Work to be completed: Check each line of the entries. Copy the ones that contain the string "computer".

Given data:

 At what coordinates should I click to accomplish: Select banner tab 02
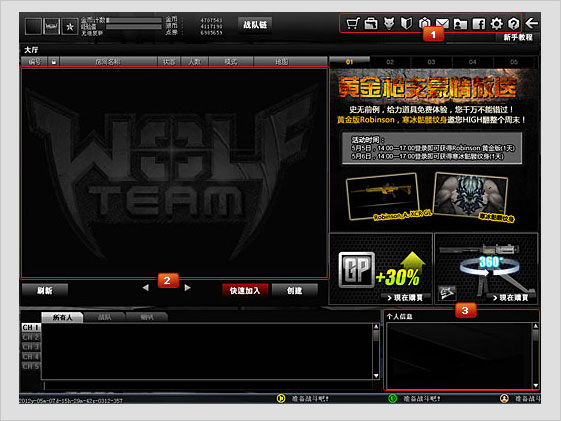point(390,62)
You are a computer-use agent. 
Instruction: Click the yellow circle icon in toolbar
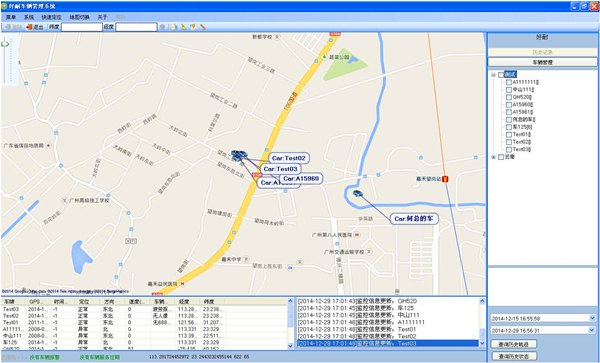174,27
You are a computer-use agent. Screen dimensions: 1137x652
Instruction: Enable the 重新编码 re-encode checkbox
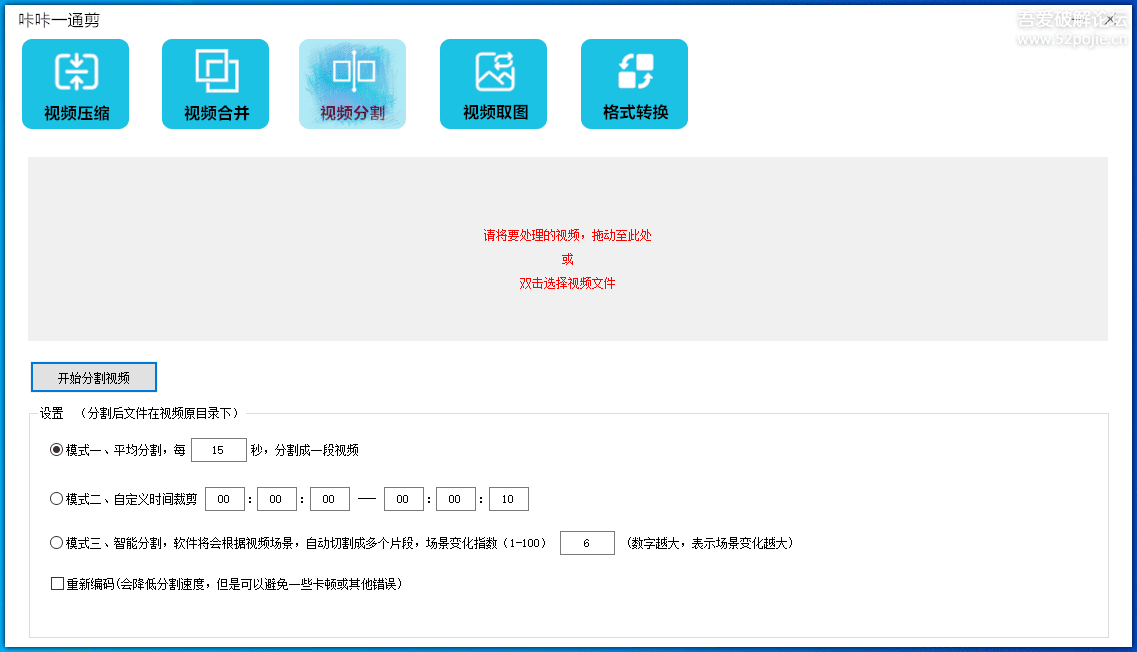coord(57,583)
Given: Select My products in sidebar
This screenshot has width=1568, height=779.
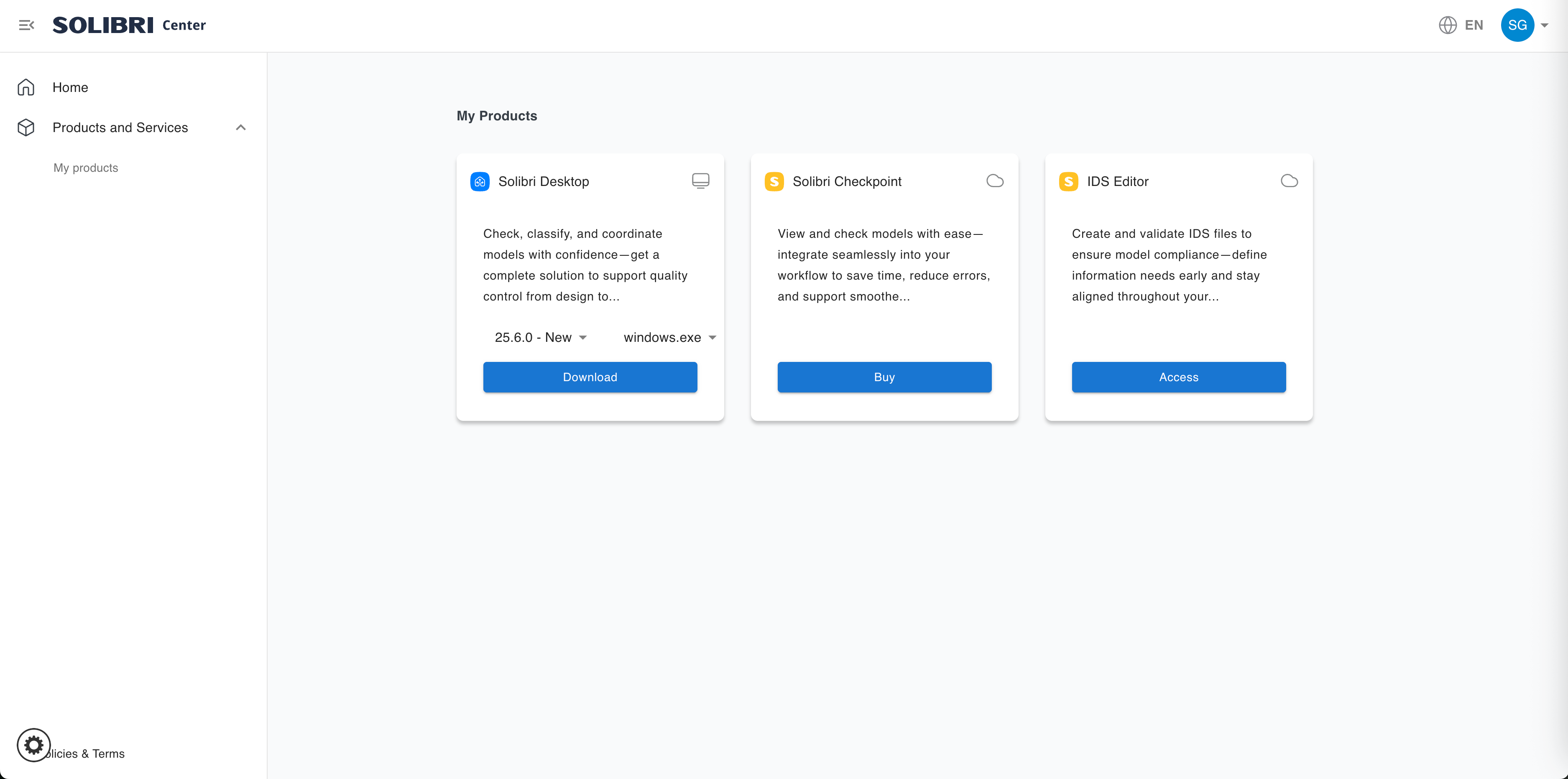Looking at the screenshot, I should 86,168.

The completed task:
You are a computer-use agent. 
You are a computer-use agent. Screen dimensions: 1137x652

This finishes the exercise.